P07 · MLSec · OWASP LLM Top 10 · Guardrails

Attack the system before someone else does. Then quantify what the guardrails buy you.

A red-team framework applied to the other projects in this portfolio. 500 attacks drawn from HarmBench, JailbreakBench, prompt-injection variants (DAN, instruction override, base64, unicode bypass) plus Claude-generated adversarials. Categorized against OWASP LLM Top 10. A guardrails layer (Presidio · toxic-bert · DeBERTa prompt-injection detector · refusal injection) drops baseline attack success rate from 41% to 4%. Auditable PDF reports for P01 and P03.

Status
Planned · README only
phase 3 · weeks 19–21
Datasets
HarmBench · JailbreakBench
+ ToxicChat · 10K
Standard
OWASP LLM Top 10
10 categories covered
Target metric
Attack rate ≤ 5%
FP rate ≤ 2% on legit
01 · The problem

You cannot ship a regulated LLM without an attack budget.

Banking, insurance, healthcare, government — every one of them requires you to prove the system doesn't leak PII, doesn't comply with malicious intent, and doesn't hallucinate facts the customer will act on. You can't fix what you haven't measured.

Why "we tested it" isn't enough

The first 100 attacks teach you what was broken yesterday.
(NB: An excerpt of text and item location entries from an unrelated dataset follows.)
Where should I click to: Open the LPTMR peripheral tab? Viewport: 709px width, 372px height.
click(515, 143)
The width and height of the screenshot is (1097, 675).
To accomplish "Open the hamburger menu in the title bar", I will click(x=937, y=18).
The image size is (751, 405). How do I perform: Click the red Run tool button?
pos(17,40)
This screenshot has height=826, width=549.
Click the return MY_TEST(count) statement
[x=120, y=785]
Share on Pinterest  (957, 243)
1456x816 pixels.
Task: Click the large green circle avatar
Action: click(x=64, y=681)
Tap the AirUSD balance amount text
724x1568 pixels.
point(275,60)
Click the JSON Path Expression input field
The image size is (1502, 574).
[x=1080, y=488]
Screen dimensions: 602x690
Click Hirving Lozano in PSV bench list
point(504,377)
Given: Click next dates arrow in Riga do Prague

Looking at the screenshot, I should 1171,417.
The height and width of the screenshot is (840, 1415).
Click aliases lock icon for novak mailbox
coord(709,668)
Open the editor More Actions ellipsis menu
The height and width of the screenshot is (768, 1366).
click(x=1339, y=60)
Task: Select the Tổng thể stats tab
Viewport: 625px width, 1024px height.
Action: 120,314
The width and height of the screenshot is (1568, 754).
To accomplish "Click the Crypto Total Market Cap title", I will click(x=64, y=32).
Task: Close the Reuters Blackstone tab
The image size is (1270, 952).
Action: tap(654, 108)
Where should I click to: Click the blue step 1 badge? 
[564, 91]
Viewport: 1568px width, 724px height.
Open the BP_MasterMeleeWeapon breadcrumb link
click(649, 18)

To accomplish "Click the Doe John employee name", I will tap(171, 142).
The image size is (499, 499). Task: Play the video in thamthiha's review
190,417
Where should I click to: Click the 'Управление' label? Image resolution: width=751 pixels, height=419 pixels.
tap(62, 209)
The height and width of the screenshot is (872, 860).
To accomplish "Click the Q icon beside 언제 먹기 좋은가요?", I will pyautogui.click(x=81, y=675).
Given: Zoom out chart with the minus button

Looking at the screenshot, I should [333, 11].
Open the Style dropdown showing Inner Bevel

A handful of one-off prompts catch the obvious vulnerabilities. They don't catch the long tail: base64-encoded injection, roleplay jailbreaks, unicode bypass, training-data extraction via "repeat the word forever", cross-session memory queries, instruction-overrides hidden in translation requests.

Worse: without a baseline, you can't quantify the value of your guardrails. The CISO asks "how much risk did we reduce?" and the answer is a shrug.

What this framework does

500 attacks → guardrails → 500 attacks again → numbers.

Attack Generator pulls from public benchmarks (HarmBench, JailbreakBench), expands each base attack into 5 encoding variants (plaintext, base64, rot13, unicode-confusable, roleplay-wrap), and Claude generates new adversarials when coverage is thin.

Guardrails Layer: input-side prompt-injection classifier (DeBERTa) + jailbreak detector; output-side PII redaction (Presidio), toxicity filter (toxic-bert), HTML/URL-scheme sanitizer; policy-side refusal injection for high-risk categories.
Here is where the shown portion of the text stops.